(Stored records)
Segment Open

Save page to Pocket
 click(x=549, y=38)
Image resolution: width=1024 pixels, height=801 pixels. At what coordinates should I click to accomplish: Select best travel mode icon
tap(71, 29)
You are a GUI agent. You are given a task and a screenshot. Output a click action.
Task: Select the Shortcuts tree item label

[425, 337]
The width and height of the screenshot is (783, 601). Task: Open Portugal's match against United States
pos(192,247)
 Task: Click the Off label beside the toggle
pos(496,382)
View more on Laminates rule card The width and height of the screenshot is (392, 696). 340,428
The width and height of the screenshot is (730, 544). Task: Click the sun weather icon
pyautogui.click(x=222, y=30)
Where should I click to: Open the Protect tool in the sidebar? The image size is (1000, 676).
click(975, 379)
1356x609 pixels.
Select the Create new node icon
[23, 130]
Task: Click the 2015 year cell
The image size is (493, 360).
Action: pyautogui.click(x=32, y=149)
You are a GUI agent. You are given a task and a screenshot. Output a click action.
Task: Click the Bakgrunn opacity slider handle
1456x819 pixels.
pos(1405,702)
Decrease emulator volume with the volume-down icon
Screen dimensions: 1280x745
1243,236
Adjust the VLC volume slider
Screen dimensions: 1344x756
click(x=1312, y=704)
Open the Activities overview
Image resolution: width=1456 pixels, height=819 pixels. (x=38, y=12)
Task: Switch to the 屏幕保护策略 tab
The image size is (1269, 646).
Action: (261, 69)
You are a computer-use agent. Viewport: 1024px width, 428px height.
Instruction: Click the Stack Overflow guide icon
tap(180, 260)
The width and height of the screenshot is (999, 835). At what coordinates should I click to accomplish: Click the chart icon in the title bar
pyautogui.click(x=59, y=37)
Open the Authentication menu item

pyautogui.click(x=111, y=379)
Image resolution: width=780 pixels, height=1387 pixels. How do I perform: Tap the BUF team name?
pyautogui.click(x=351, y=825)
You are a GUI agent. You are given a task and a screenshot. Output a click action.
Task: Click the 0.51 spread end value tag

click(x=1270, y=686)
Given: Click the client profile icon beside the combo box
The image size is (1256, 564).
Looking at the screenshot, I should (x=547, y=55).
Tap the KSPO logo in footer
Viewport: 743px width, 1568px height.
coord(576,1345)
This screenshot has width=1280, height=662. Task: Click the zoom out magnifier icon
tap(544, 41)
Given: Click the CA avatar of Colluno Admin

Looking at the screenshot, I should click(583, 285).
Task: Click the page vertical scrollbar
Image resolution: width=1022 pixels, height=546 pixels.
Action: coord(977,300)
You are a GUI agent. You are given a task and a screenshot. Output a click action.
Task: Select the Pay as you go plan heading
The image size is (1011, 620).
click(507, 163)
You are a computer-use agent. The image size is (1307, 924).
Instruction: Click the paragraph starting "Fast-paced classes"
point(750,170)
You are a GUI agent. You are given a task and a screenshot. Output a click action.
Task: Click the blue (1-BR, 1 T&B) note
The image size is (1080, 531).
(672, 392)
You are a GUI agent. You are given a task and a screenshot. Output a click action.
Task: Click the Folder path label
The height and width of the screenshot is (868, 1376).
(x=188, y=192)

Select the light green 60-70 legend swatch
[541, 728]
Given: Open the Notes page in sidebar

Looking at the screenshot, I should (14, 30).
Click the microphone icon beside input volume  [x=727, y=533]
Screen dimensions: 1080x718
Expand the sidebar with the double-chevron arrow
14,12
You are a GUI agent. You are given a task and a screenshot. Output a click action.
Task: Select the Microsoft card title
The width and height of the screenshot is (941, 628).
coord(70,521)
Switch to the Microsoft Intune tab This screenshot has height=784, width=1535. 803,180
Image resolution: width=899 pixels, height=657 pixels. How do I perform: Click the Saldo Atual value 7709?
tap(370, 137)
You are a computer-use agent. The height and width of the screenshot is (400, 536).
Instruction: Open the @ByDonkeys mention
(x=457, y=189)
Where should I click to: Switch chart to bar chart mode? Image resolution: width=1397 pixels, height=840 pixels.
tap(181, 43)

Segment Closed

*Description of the task:* For the string "card", give the number of lines in the entries that contain it, with no other words.

*Final answer:* 2